Plusieurs facteurs expliquent l’augmentation du nombre d’endométrioses. Nous en diagnostiquons plus qu’avant grâce au progrès de l’échographie et à l’accès plus facile à l’IRM. En parallèle, nous notons que les formes plus graves ont aussi considérablement augmenté. De fortes présomptions, en lien avec des perturbateurs endocriniens et/ou du fait d’avoir des enfants de plus en plus tard, sont exprimés. Des études manquent encore sur le sujet. Ce qu’il faut retenir, à mon avis, c’est la performance des moyens pour lutter contre les errances diagnostiques et l’idée que les douleurs des règles sont normales. L’endométriose peut fortement perturber la vie des femmes et la chirurgie n’est qu’une des solutions pour son traitement. Selon moi, la prise en charge de l’endométriose doit se construire avant tout autour d’une approche antalgique en utilisant mieux les thérapeutiques actuelles. A ce sujet, le CNGOF émettra des recommandations sur l’endométriose à la fin de l’année. Et nous espérons, à l’instar de l’ulipristal acétate dans le traitement des fibromes, que des traitements plus ciblés verront bientôt le jour.
Vous venez d’évoquer Esmya. Que pensez-vous de son ASMR récent de niveau 5 ?

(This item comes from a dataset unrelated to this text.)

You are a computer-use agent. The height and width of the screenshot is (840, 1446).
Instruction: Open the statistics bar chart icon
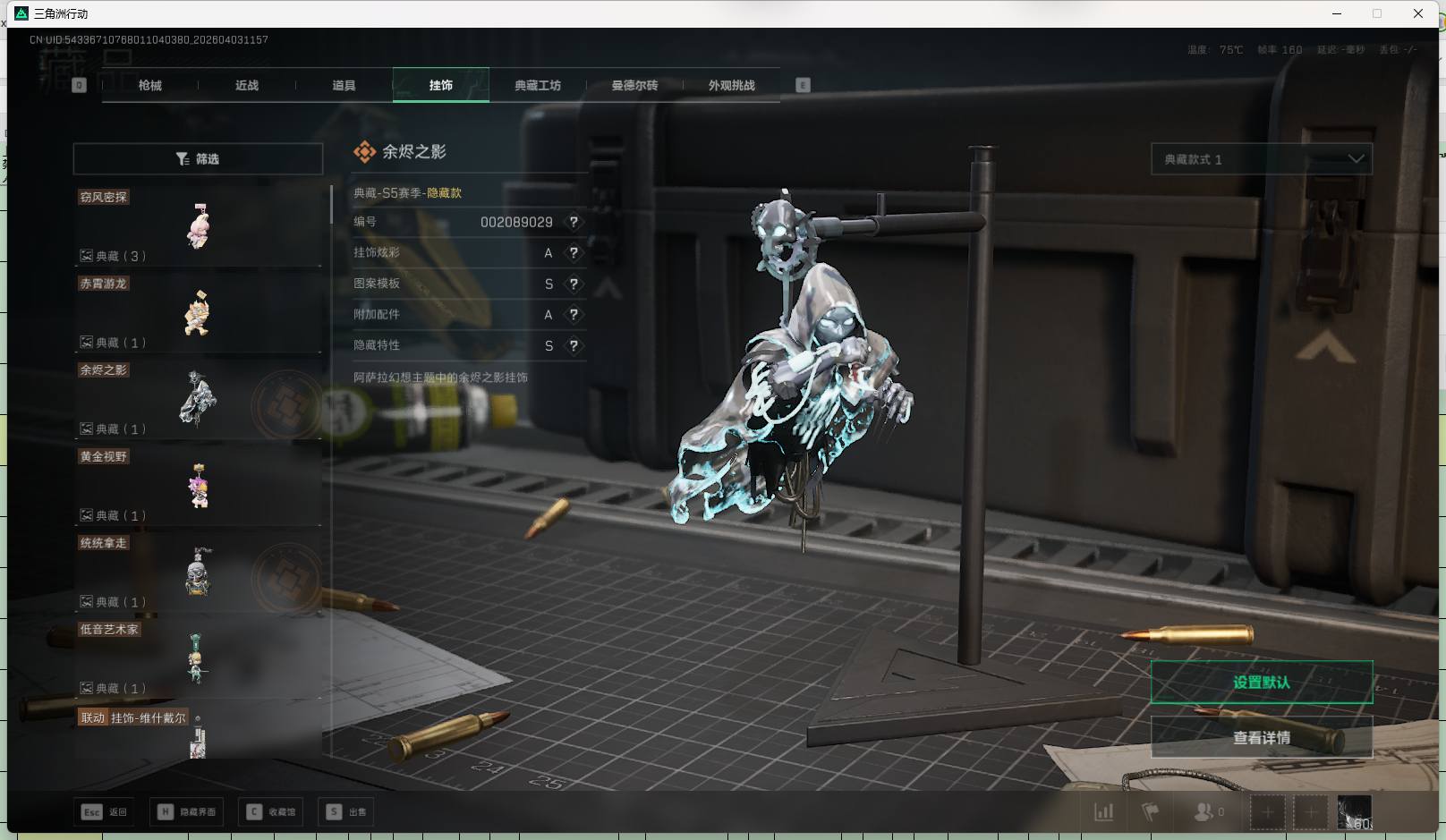(1104, 812)
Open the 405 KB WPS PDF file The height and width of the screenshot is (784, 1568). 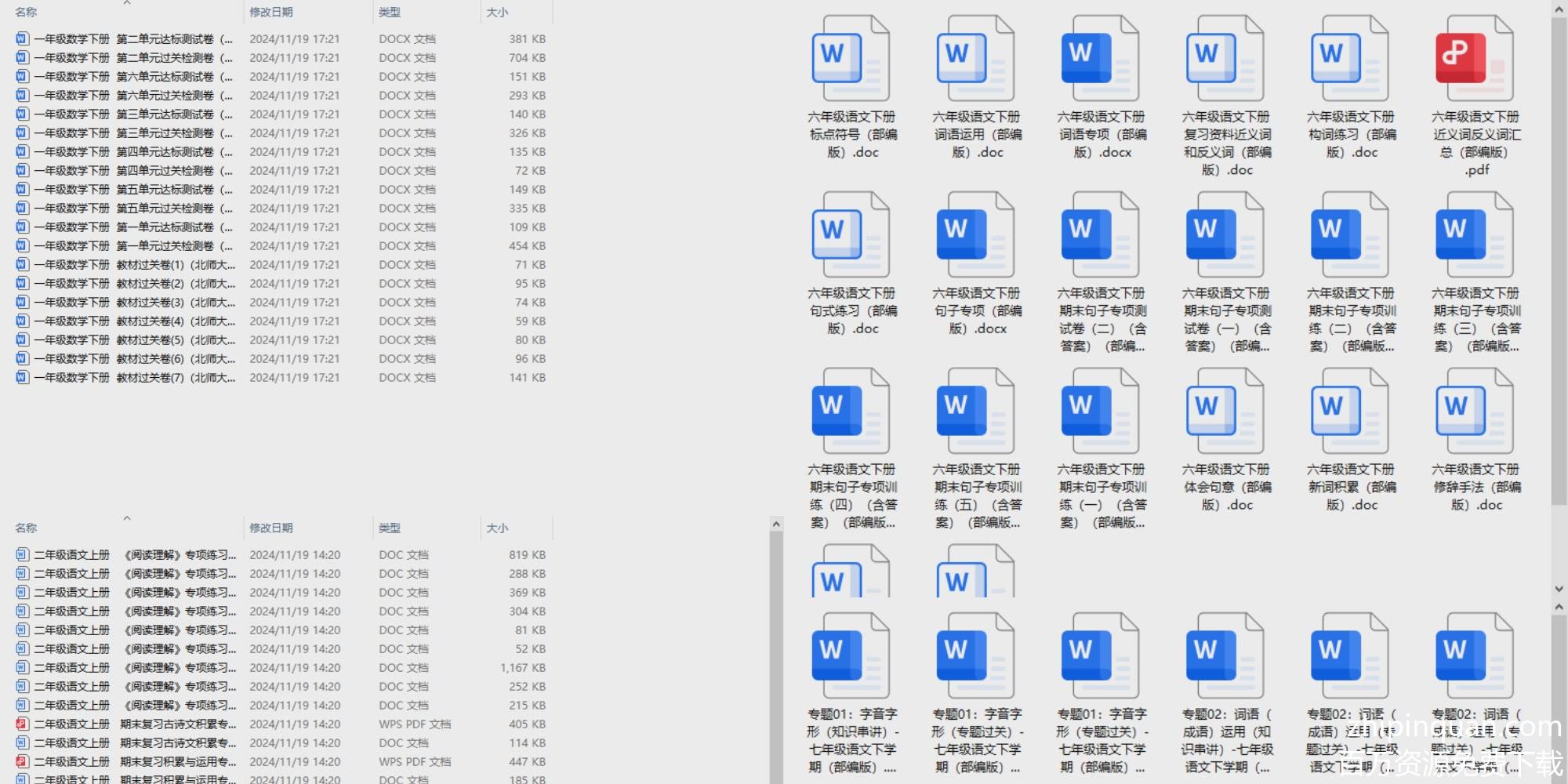point(172,724)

Typiquement, cette décision est encore une fois plus politico-économique que scientifique. La France est le seul pays des 28 membres de l’Europe à avoir pris cette position. Ce médicament est une avancée thérapeutique majeure pour la santé des femmes. L’efficacité de ce traitement sur les saignements et le volume des fibromes nous ont conduits à reconsidérer totalement notre organigramme de prise en charge des fibromes. Son principe actif, l’ulipristal acétate, est un modulateur synthétique sélectif des récepteurs de la progestérone, actif par voie orale, caractérisé par un effet antagoniste partiel de la progestérone sur des tissus spécifiques. Objectivement, il n’est pas fréquent de pouvoir disposer d’une nouvelle molécule aussi efficace pour une pathologie aussi fréquente. A 5mg/kg/jour en deux cures de 3 mois, on note une diminution de 50 % du volume du fibrome avec une incidence notable sur les symptômes et sur la pertinence de la chirurgie dans certains cas.

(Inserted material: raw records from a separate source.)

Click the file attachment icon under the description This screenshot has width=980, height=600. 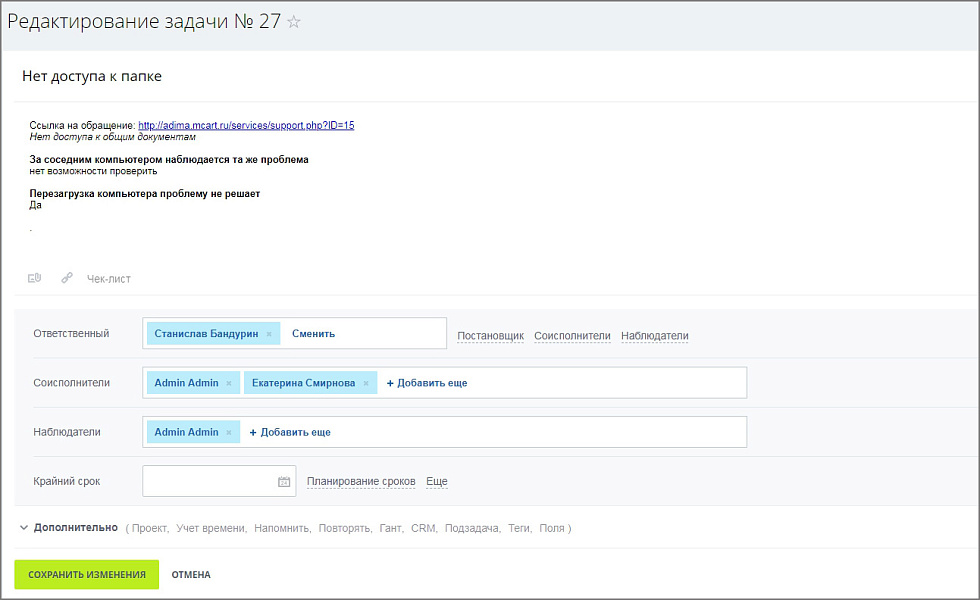tap(35, 278)
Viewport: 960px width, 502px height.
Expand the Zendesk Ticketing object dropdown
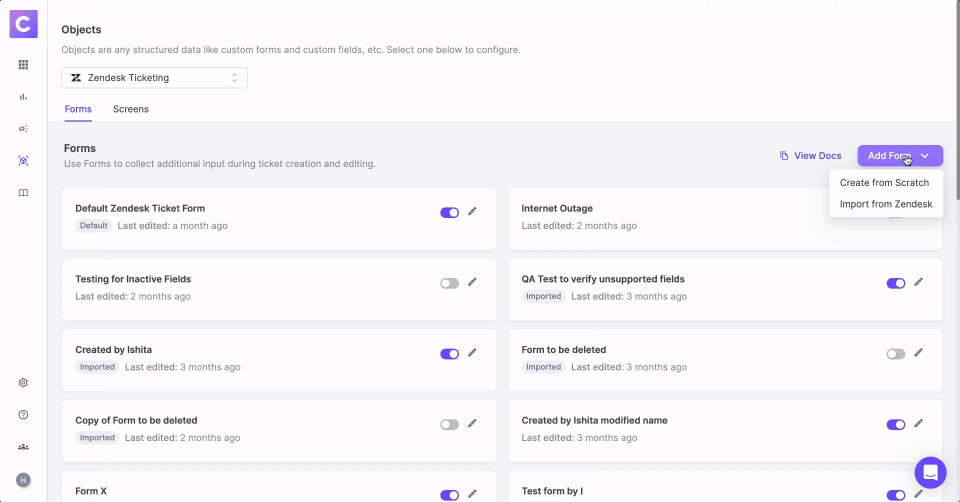154,78
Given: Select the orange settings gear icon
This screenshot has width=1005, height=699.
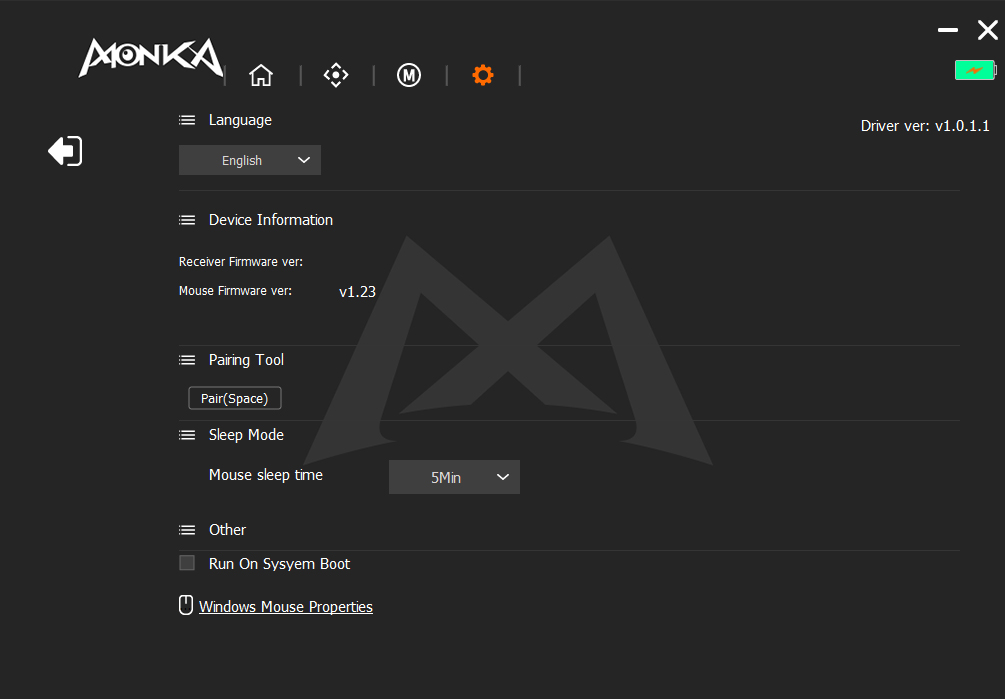Looking at the screenshot, I should (483, 75).
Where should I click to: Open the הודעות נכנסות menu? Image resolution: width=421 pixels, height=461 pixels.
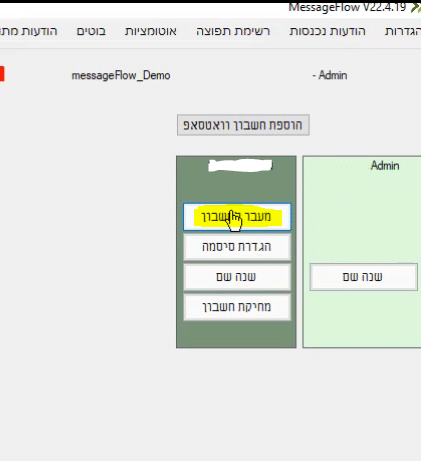click(327, 31)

« La chirurgie de l’infertilité et si on y repensait » est-ce un slogan qui pourrait résumer un de vos grands défis pour les années à venir ?

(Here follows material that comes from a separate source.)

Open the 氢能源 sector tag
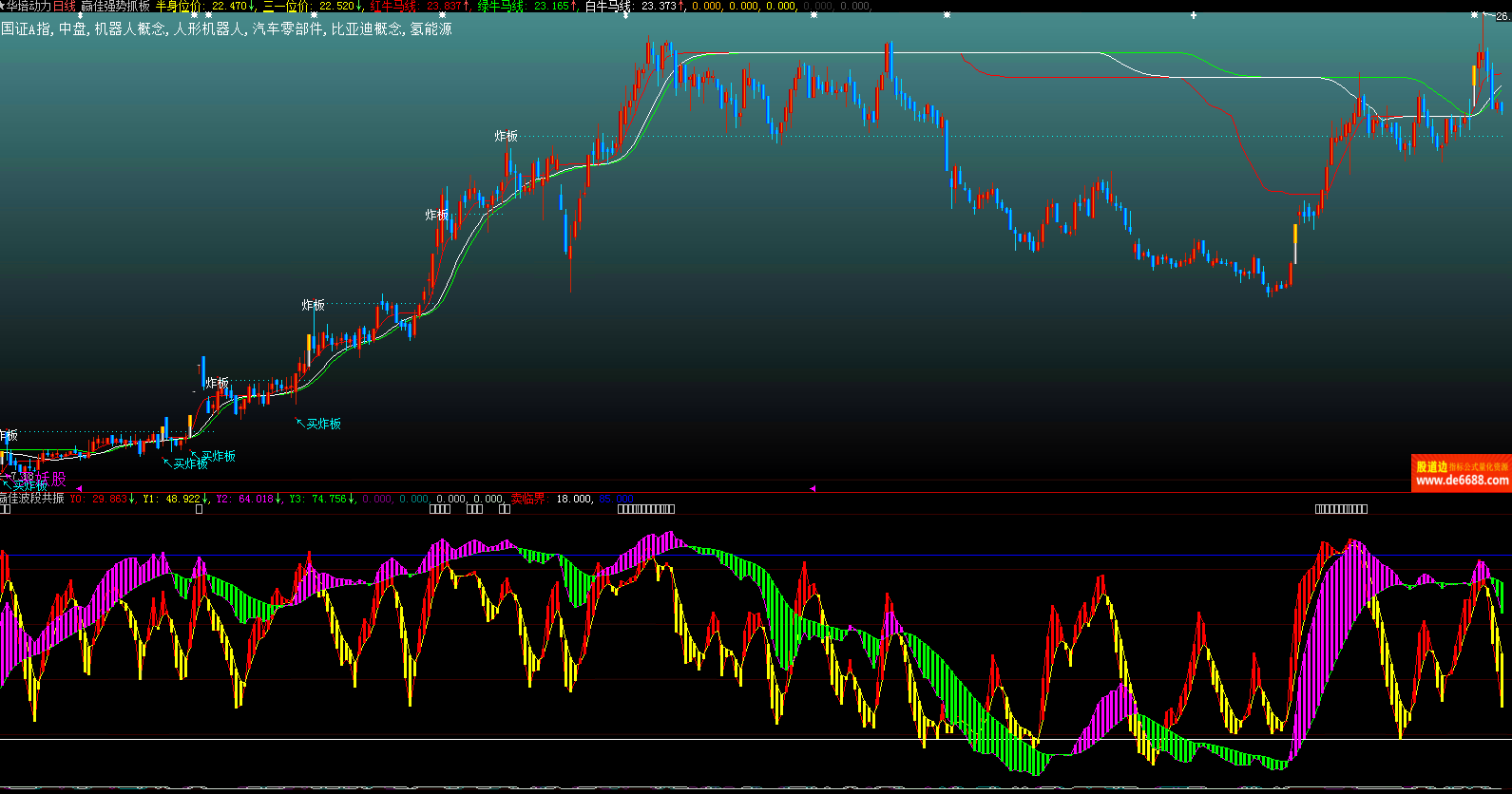Image resolution: width=1512 pixels, height=794 pixels. tap(431, 29)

Effectivement, je souhaite redonner à la chirurgie une place dans le traitement de l’infertilité. Créé en septembre 2016, le Groupe Européen de la Chirurgie de l’Infertilité a pour ambition de replacer le chirurgien au coeur des stratégies de prise en charge. Initiée par un chirurgien il y a 38 ans, la fécondation in vitro est devenue une affaire de spécialiste dans laquelle les chirurgiens n’interviennent que très peu. Or pour qu’il ait grossesse, faut-il rappeler la nécessité d’une cavité utérine accueillante. Aujourd’hui, nous avons tous les outils pour conserver ou rétablir un utérus fonctionnel ; sans oublier les trompes qui suite à une infection, à une intervention chirurgicale, ou à une malformation, peuvent être responsable de sécrétion embryotoxiques.
Pr. Hervé Fernandez déclare avoir des liens d’intérêt avec Gédéon Richter et Bayer.